==== INPUT MATERIAL

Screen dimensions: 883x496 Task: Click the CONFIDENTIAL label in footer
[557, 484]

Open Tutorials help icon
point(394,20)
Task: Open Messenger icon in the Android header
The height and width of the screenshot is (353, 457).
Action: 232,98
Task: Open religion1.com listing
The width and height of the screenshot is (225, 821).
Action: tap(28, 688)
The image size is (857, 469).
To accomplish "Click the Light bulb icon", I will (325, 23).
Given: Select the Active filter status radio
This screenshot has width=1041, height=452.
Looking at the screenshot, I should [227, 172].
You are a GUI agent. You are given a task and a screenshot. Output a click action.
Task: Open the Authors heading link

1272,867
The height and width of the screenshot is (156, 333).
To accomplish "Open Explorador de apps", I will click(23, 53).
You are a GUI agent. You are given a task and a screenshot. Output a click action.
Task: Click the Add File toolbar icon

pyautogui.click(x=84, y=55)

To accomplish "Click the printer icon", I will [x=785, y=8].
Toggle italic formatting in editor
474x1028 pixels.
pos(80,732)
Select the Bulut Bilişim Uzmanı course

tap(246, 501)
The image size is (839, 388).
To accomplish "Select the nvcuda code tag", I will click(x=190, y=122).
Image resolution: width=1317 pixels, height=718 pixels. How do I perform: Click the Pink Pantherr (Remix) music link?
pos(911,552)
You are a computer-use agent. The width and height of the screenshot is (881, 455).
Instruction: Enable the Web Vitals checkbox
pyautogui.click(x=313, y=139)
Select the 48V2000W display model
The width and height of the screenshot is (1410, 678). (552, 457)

========

TASK OBJECTIVE:
Reproduce all of the records above, replacing every instance of "GUI agent" with "interface agent" and leaving everything else unchanged.

RESPONSE BELOW:
Screen dimensions: 883x496 Task: Click the CONFIDENTIAL label in footer
[557, 484]

Open Tutorials help icon
point(394,20)
Task: Open Messenger icon in the Android header
The height and width of the screenshot is (353, 457).
Action: 232,98
Task: Open religion1.com listing
The width and height of the screenshot is (225, 821).
Action: tap(28, 688)
The image size is (857, 469).
To accomplish "Click the Light bulb icon", I will (325, 23).
Given: Select the Active filter status radio
This screenshot has width=1041, height=452.
Looking at the screenshot, I should [227, 172].
You are a interface agent. You are given a task and a screenshot. Output a click action.
Task: Open the Authors heading link

1272,867
The height and width of the screenshot is (156, 333).
To accomplish "Open Explorador de apps", I will click(23, 53).
You are a interface agent. You are given a task and a screenshot. Output a click action.
Task: Click the Add File toolbar icon

pyautogui.click(x=84, y=55)

To accomplish "Click the printer icon", I will [x=785, y=8].
Toggle italic formatting in editor
474x1028 pixels.
pos(80,732)
Select the Bulut Bilişim Uzmanı course

tap(246, 501)
The image size is (839, 388).
To accomplish "Select the nvcuda code tag", I will click(x=190, y=122).
Image resolution: width=1317 pixels, height=718 pixels. How do I perform: Click the Pink Pantherr (Remix) music link?
pos(911,552)
You are a computer-use agent. The width and height of the screenshot is (881, 455).
Instruction: Enable the Web Vitals checkbox
pyautogui.click(x=313, y=139)
Select the 48V2000W display model
The width and height of the screenshot is (1410, 678). (552, 457)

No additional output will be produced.